Springsteen had few doubts about White’s selection; he understood that the actor was prepared to depict the most reflective time in his recording career. “I’d watched The Bear, and how the camera followed his inner world,” he said. “And if you see him in a film, it’s a cliche, but he’s a rock star.”

When he first saw White portraying him, he was impressed by the actor’s technique. “His performance was completely from the core personality, not just picking elements and wearing them like clothes,” he said. “It’s a original performance, but somehow it greatly relates to my story and myself.” He viewed it as something akin to his own approach to songwriting – to writing about people whose lives are very different from his own. “You have to find the part of them that is part of you.”

More unsettling was the way the film forced him to return to difficult periods in his own life. The rebuilding of his grandparents’ home in Freehold, New Jersey – a house he once described as “the finest and most tragic sanctuary I’ve ever known” was uncanny; Springsteen described how often he visited the home in his dreams. “So, to be in that house again … it was remarkable, and extremely moving.”

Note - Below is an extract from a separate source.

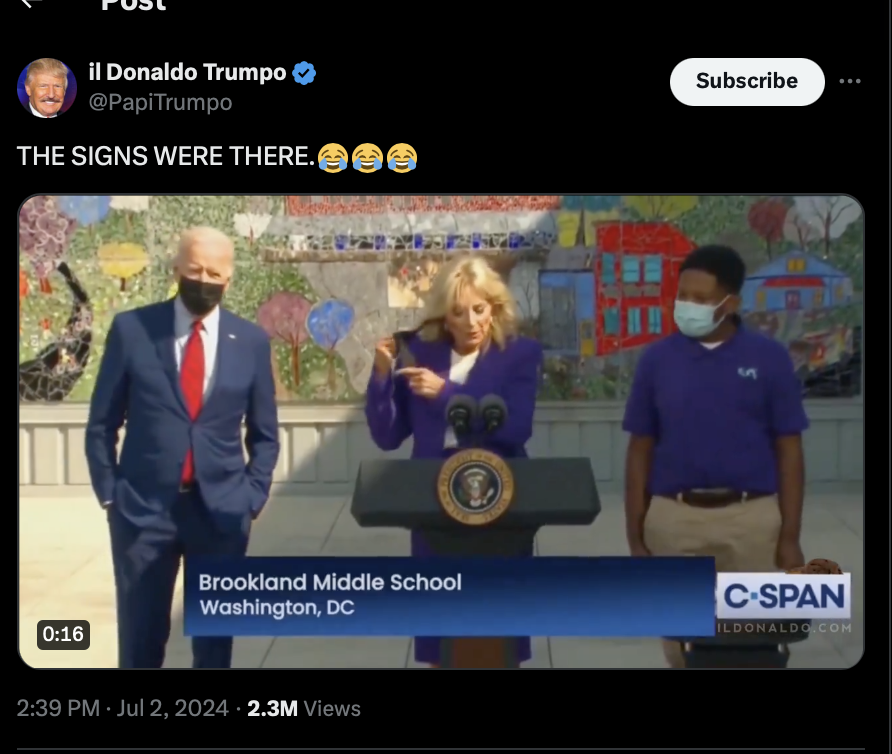Go back using the top-left arrow
Screen dimensions: 892x754
point(32,3)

Similarly, it was “a very powerful thing” to see Stephen Graham as his father – portraying his turbulent early years, when he endured undiagnosed mental health issues and had a drinking problem, and the fragility and sweetness of his later years.

Springsteen shared watching an early screening in the presence of his sister, who clutched his hand throughout. Just a year younger than her brother, “she retained every memory”. At the end, she turned to him and said: “Isn’t it wonderful that we have that?”

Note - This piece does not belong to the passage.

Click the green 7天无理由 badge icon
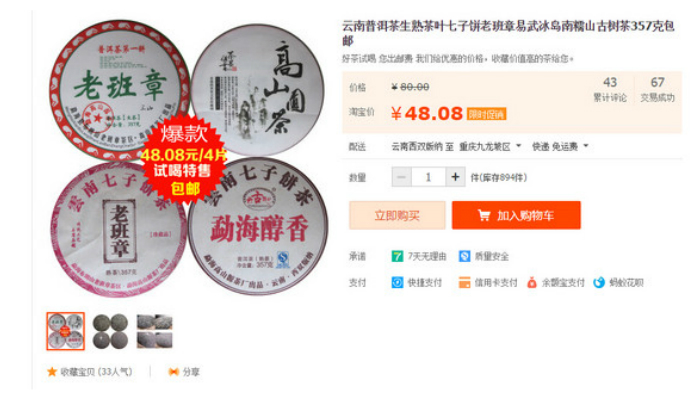This screenshot has width=700, height=400. point(397,256)
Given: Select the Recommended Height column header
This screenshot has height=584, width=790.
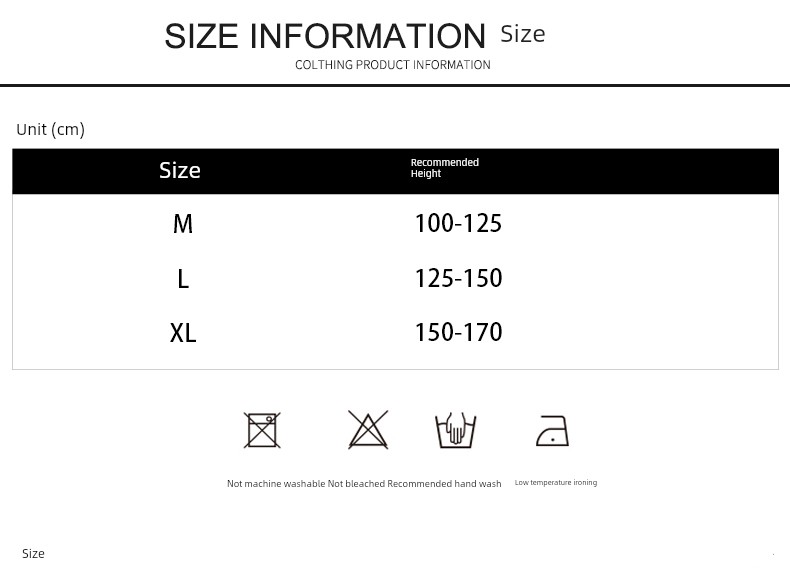Looking at the screenshot, I should coord(444,168).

There was an parallel, maybe, of the emotion Springsteen hopes to give his own audiences through his live shows. “You build an perfect realm for three hours,” he addressed the intimate audience before him last night. “It’s not a fictional universe. It’s a very credible world. It has all the wonderful and terrible parts of life … But ideally there’s an element of uplift that my audience carries away. And ideally it stays with them for as long as they need it.”

Colton Morton
Colton Morton

A gaming technology specialist with over 10 years of experience in casino equipment maintenance and innovation.